BRIEF DESCRIPTION OF THE DRAWINGS

[0023]The accompanying drawings are not intended to be drawn to scale. Like reference numbers and designations in the various drawings indicate like elements. For purposes of clarity, not every component can be labeled in every drawing. In the drawings:

[0024]FIG. 1 depicts an example system for annotation of medical procedures using a user interface and application framework.

[0025]FIG. 2 illustrates an example of annotation cards displayed in an annotation interface.

[0026]FIGS. 3-10 illustrates different example of an annotation interface along with their features and operation modes.

[0027]FIG. 11 illustrates an example of a surgical system, in accordance with some aspects of the technical solutions.

[0028]FIG. 12 illustrates an example block diagram of an example computer system is shown, in accordance with some aspects of the technical solutions.
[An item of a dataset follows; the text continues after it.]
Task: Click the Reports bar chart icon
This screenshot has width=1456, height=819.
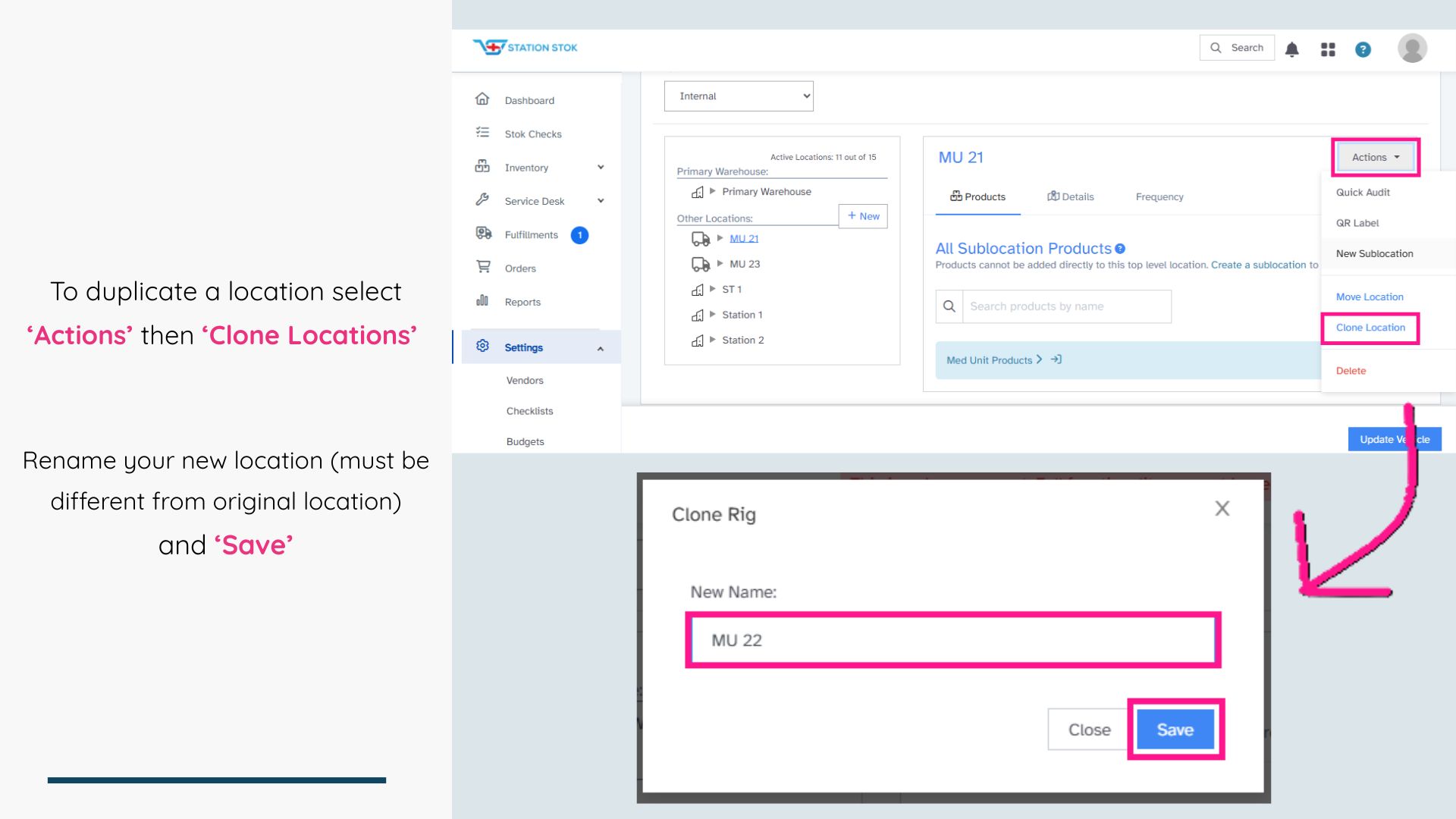Action: pyautogui.click(x=482, y=300)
[0029]FIG. 13 illustrates an example flow diagram of a method for annotation of medical procedures using a user interface and application framework.
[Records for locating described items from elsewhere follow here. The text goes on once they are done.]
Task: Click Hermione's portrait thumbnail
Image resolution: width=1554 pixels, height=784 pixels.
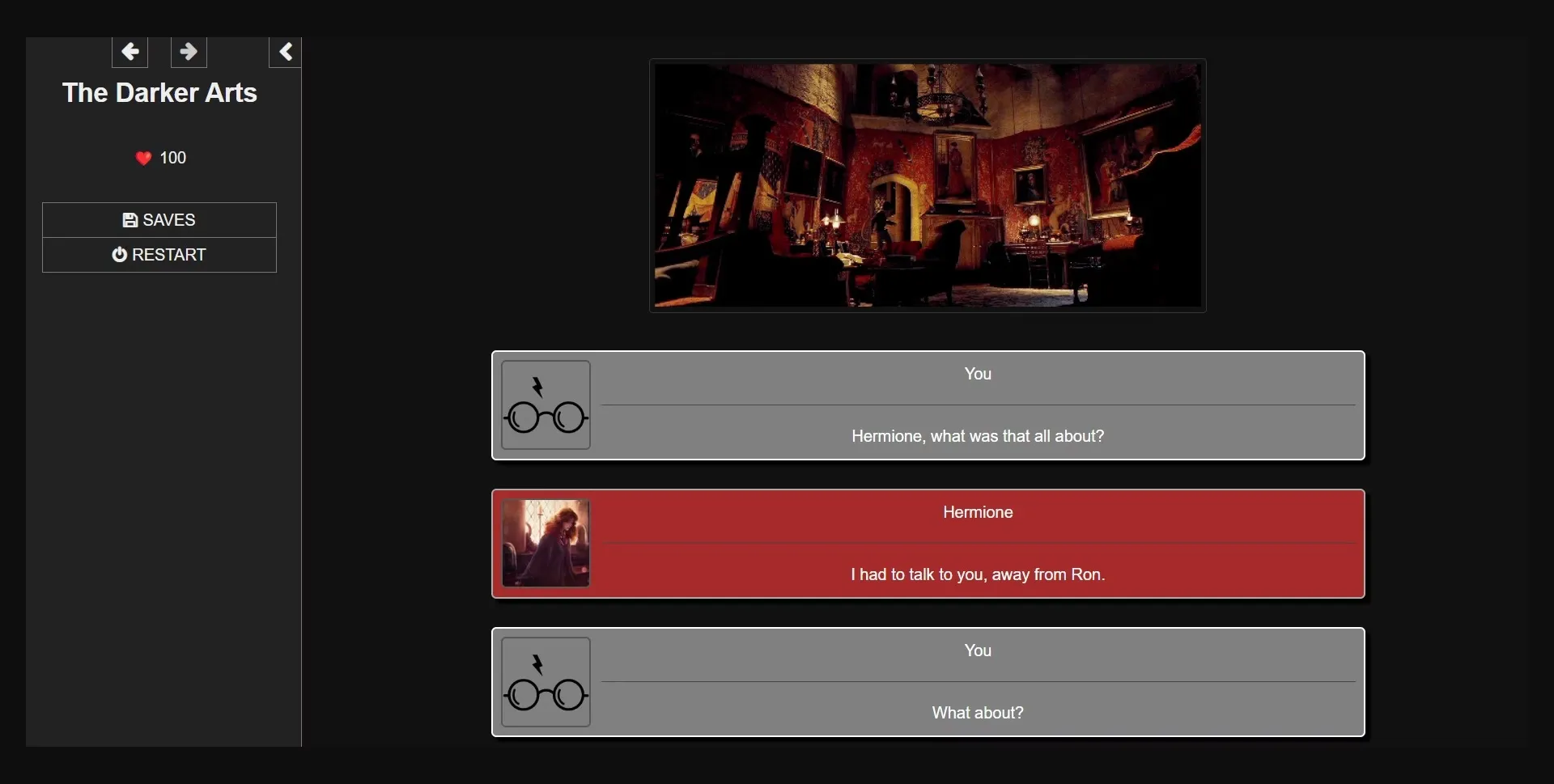Action: click(546, 543)
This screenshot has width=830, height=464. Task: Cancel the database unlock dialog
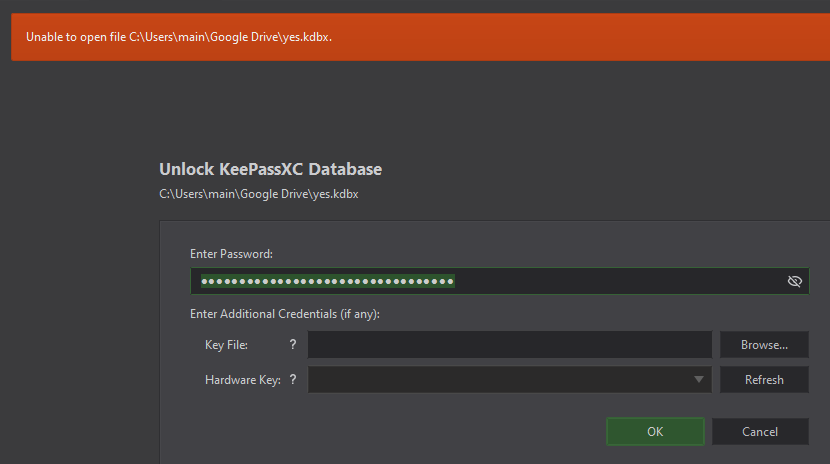point(760,432)
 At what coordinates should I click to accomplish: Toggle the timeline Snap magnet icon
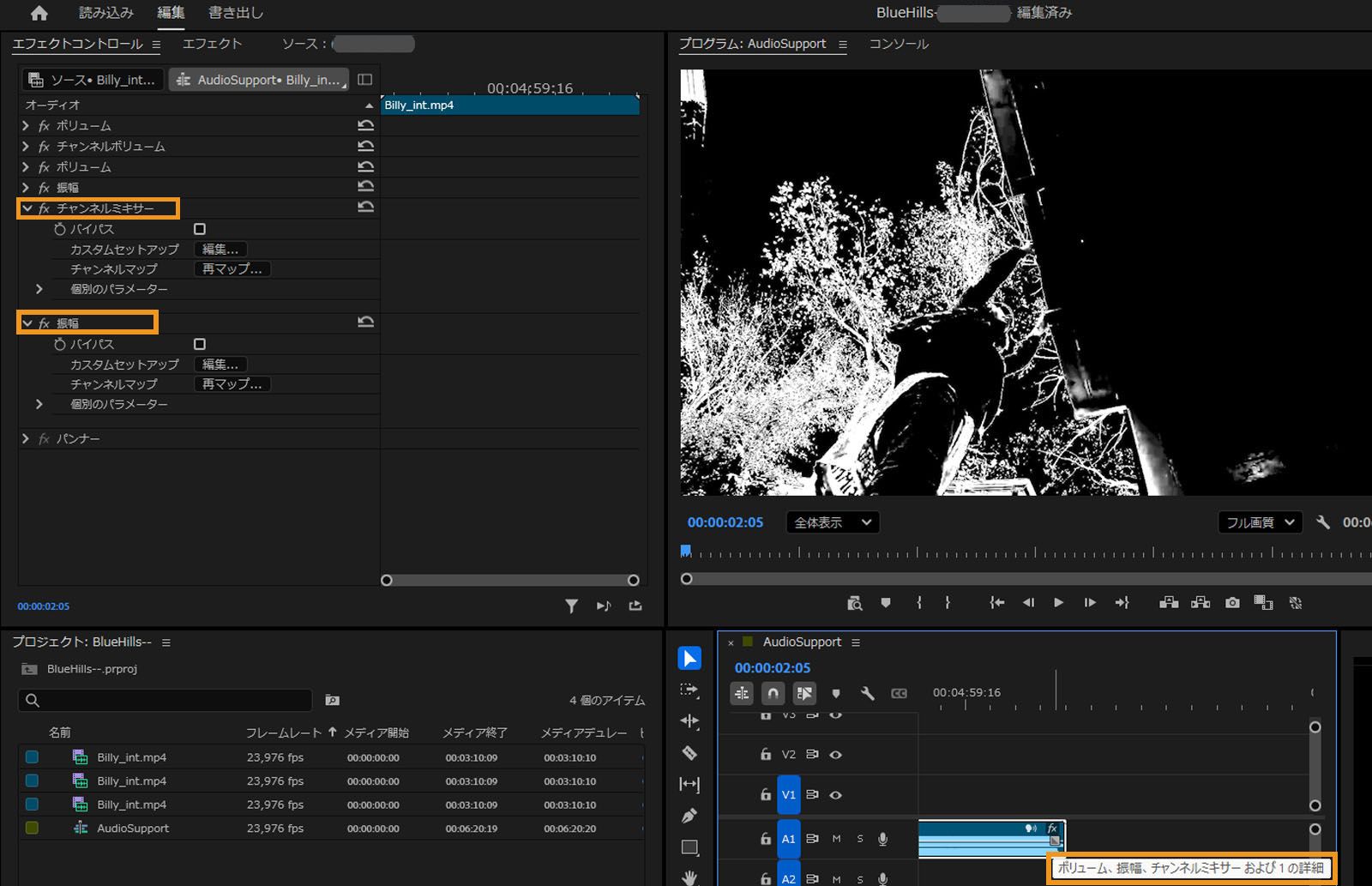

[0030]FIGS. 14-16 illustrate examples of annotation interfaces along with their features for user interaction.

DETAILED DESCRIPTION

[0031]Following below are more detailed descriptions of various concepts related to, and implementations of, systems, methods, apparatuses for providing a user interface and an application for labeling and annotation of medical procedures. The various concepts introduced above and discussed in greater detail below can be implemented in any of numerous ways.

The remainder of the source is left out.